The steadier ones might relieve the pressure by venting it through some creative
pursuit, while those not so gifted might become alcoholics, or maybe go off the
rails with an eating disorder or the proclivity for self harm. Most of us, I suspect,
tend to live more in our own world than normal people do. And think of this:
when society prides itself on punishing two offenders with the same prison
sentence for the same crime, they call it equality of treatment. That isn’t
surprising, but little do they realise that the punishments are far from equal
if one of them is an HSP.
Maybe I should leave it there before the post becomes
unforgivably long. And the news isn’t all bad anyway. High awareness brings
benefits as well as drawbacks. I once heard a man with serious bipolar say that
he’d always refused medication. He said that the highs were so good that he was
prepared to pay for them with the lows. Well, maybe it’s a bit like that. I’ve survived so far without becoming an alcoholic or cutting slice marks into
my arms, and I was brought to the verge of ending it all only once. Not bad,
eh?
Tomorrow I might make the post about gay marriage, or write
a silly ditty, or rant about idiot politicians (Ed Milliband’s rank opportunism
raised my hackles this week.) Or maybe something will push me into the pit
again.
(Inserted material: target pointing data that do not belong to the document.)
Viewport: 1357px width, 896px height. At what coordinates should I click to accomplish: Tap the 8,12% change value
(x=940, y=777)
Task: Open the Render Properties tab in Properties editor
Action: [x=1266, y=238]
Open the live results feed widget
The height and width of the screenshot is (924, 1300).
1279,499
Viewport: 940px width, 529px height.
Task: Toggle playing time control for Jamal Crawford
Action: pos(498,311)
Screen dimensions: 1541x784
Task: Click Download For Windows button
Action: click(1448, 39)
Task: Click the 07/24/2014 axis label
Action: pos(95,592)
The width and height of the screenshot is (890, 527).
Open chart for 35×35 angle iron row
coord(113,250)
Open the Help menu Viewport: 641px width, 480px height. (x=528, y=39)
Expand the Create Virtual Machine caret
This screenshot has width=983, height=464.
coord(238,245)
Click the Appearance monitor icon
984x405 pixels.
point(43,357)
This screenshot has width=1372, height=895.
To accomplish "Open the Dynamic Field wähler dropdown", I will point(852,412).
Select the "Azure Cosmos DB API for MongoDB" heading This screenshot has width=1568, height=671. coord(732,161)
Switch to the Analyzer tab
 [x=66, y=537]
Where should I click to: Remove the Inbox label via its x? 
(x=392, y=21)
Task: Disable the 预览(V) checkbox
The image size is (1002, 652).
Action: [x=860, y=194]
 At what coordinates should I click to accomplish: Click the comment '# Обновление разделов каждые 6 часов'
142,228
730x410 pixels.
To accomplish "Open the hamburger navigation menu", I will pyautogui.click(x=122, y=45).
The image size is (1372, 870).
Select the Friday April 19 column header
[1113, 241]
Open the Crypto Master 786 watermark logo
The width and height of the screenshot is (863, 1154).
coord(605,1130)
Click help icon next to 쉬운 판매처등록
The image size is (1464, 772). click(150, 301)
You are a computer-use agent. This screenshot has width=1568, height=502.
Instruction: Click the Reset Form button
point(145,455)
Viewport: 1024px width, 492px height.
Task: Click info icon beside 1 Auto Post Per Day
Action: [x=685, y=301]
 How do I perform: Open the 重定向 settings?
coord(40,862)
That’s how it is.
2 comments:
Well there are some people who probably think I'm a wimp *and* a lunatic. But at least now the waiters at our local diner turn off the ceiling fan when they see me walking in the door (flickering light) and my co-workers turn off the radio when I arrive at the office (can't concentrate with music playing in the background). I just ordered the book The Highly Sensitive Person's Survival Guide from the library. Do you think they'll turn off the horrible fluorescent lights when I go in to pick it up? :)
n.
If they have the slightest shred of common decency, I should think they'll deliver it to your door on a sunny day.
There's a supermarket chain in Britain which I won't use because they play horrible piped music. I think you're supposed to ignore it if it's not to your taste, but we HSPs aren't very good at ignoring things, are we?